Menurut Fabby, pengurangan bahan bakar fosil dengan pelarangan pembangunan PLTU baru di Indonesia namun tetap mengizinkan pembangunan PLTU baru untuk keperluan industri dapat menghambat pencapaian bauran energi terbarukan yang lebih tinggi. Ia menekankan pemerintah Indonesia dapat mendorong komitmen yang lebih tegas untuk pengakhiran operasional PLTU batubara di negara ASEAN. Selain itu, Indonesia perlu meningkatkan pertumbuhan energi terbarukan di ASEAN, terutama pengembangan energi surya. Ia mendorong pembahasan mengenai penyediaan rantai pasok yang terintegrasi patut disepakati pada ASEAN Ministers on Energy Meeting (AMEM) yang akan berlangsung dalam waktu dekat di Agustus 2023.

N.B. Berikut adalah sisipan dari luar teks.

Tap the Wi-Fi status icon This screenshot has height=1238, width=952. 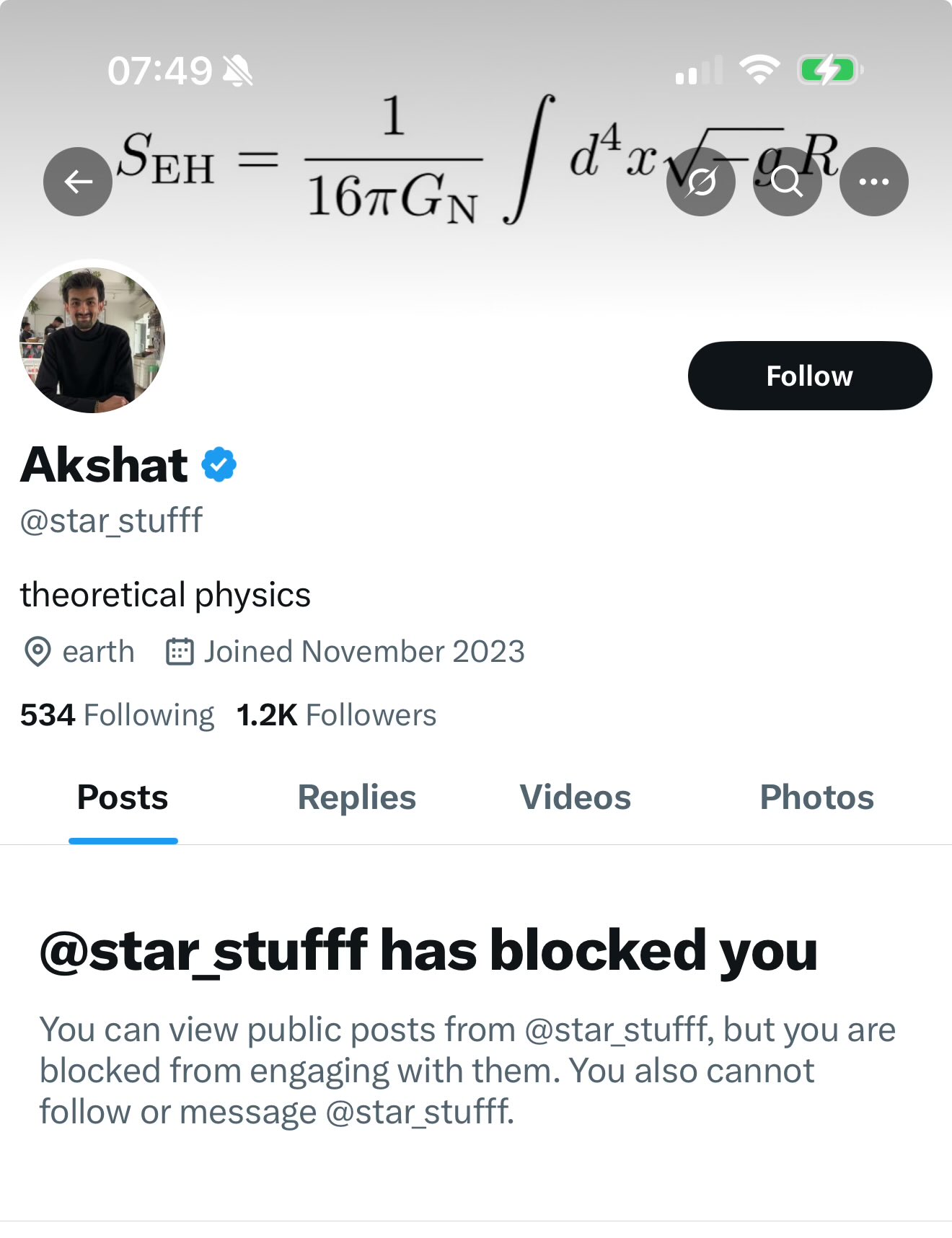click(759, 70)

“Kami harapkan pada AMEM, Indonesia bisa mengusulkan Indonesia menjadi pusat manufaktur PLTS mulai dari teknologi polisilikon hingga modul surya. Beberapa negara ASEAN sudah mengembangkan manufaktur, namun masih terbatas di sel dan modulnya. Selain itu pengembangan manufaktur ini belum terintegrasi. Sementara di Indonesia, bahan baku untuk pembuatan komponen PLTS tersedia di Indonesia, misalnya pasir silika. Sebagai Ketua ASEAN 2023. Indonesia dapat merekomendasikan ini sebagai kesepakatan bersama untuk membangun rantai pasok yang terintegrasi,” ungkapnya.

Ia menambahkan ancaman iklim menjadi semakin serius bagi negara-negara ASEAN yang berdampak luas terhadap ketahanan pangan, ketahanan energi, dan kemajuan pembangunan di kawasan. Jika tidak ada upaya serius untuk mengurangi emisi global, maka dampak perubahan iklim akan membuat pertumbuhan ekonomi melebihi 6% di kawasan Asia Tenggara akan semakin berat.

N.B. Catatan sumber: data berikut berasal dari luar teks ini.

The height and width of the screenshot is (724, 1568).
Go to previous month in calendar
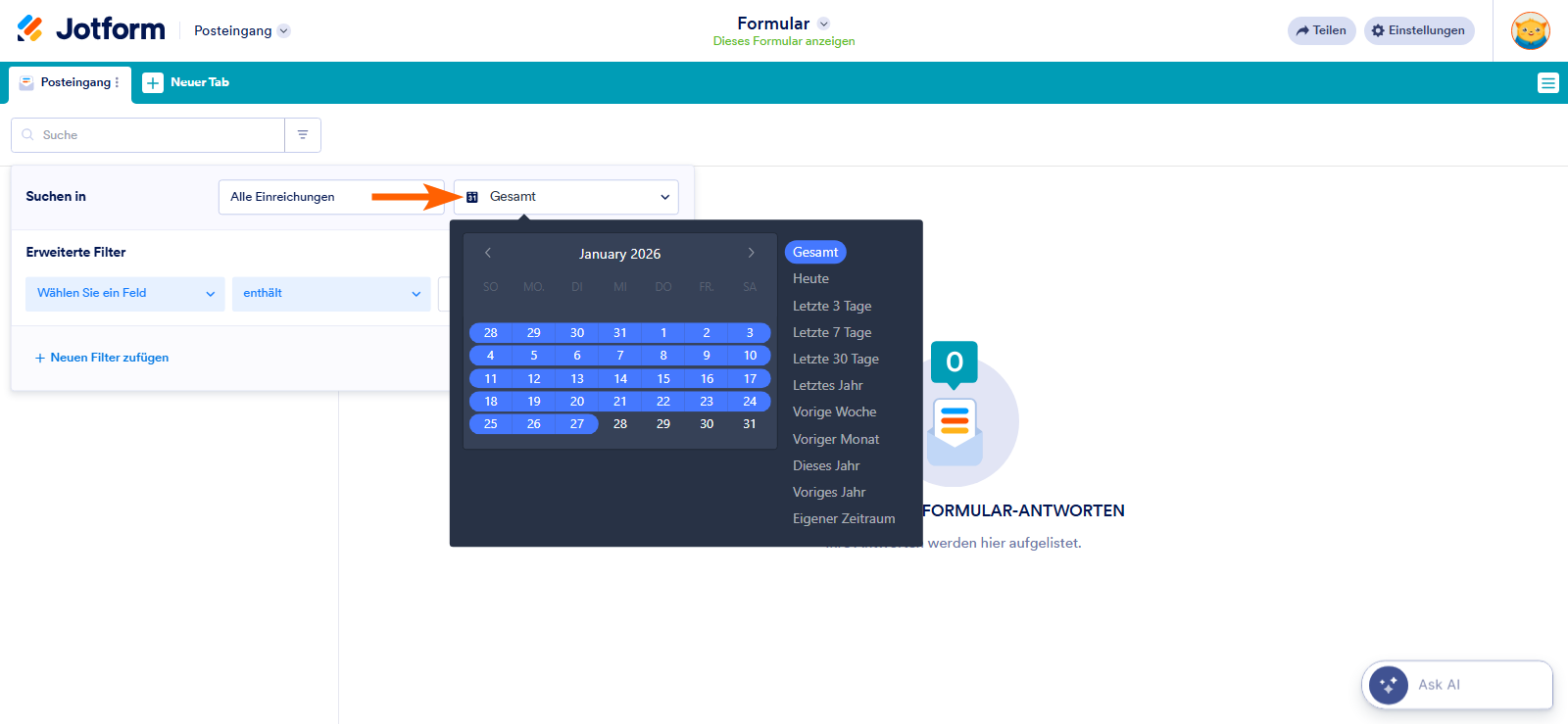[x=488, y=253]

Berlianto Pandapotan Hasudungan, Direktur Kerja Sama Ekonomi ASEAN, Kementerian Luar Negeri RI mengakui selain tantangan geopolitik, krisis Myanmar, krisis iklim juga menjadi tantangan tambahan dalam mendorong pertumbuhan ekonomi di ASEAN. Ia memaparkan ketahanan energi melalui transisi energi ke energi terbarukan dan mengurangi ketergantungan pada minyak bumi menjadi agenda penting dalam kepemimpinan Indonesia di ASEAN.

“Selain pengembangan kendaraan listrik, ASEAN sedang mengembangan interkoneksi energi antar negara anggota dan akan dimulai juga studi atas interkoneksi energi di kawasan,” jelasnya.

Shahnaz Nur Firdausi, Peneliti Iklim dan Energi, IESR memaparkan, kebijakan dan komitmen iklim Indonesia tidak konsisten dengan Persetujuan Paris yang ingin menjaga batas suhu 1,5°C, bahkan rawan menyebabkan peningkatan, bukan penurunan emisi. Hal ini bisa dilihat dari laporan Climate Action Tracker (CAT) yang menilai bahwa target dan kebijakan iklim Indonesia secara keseluruhan masih kategori sangat tak mencukupi (highly insufficient). Apabila semua negara mengikuti pendekatan kebijakan Indonesia, maka pemanasan global akan lebih dari 2°C hingga 3°C. 

“Untuk itu, kebijakan dan tindakan iklim Indonesia pada tahun 2030 membutuhkan perbaikan substansial agar konsisten dengan batas suhu 1,5°C. Indonesia perlu menaikkan target NDC menjadi 75% di bawah skenario NDC business as usual (BAU) di luar penggunaan lahan serta alih guna lahan dan kehutanan (bersyarat) dan 62% (tidak bersyarat). Terlebih lagi, emisi Indonesia dari penggunaan lahan dan kehutanan telah mencapai hampir 50% dari total emisi selama 20 tahun terakhir,” papar Shahnaz.

Manajer Program Clean, Affordable and Secure Energy (CASE) for Southeast Asia, Agus Tampubolon dalam kalimat penutup kembali menyatakan pentingnya kerjasama antar negara anggota ASEAN untuk mengakselerasi transisi energi.

“Indonesia bisa memimpin transisi energi di ASEAN dengan leading by example. Negara-negara anggota ASEAN memiliki potensi besar, kita bisa bekerja sama untuk rantai pasok, contohnya adalah pengembangan PLTS. Kita juga perlu memikirkan kebijakan-kebijakan yang mendukung peralihan dari energi fosil menuju energi terbarukan, dan untuk meningkatkan target iklimnya,” ujar Agus.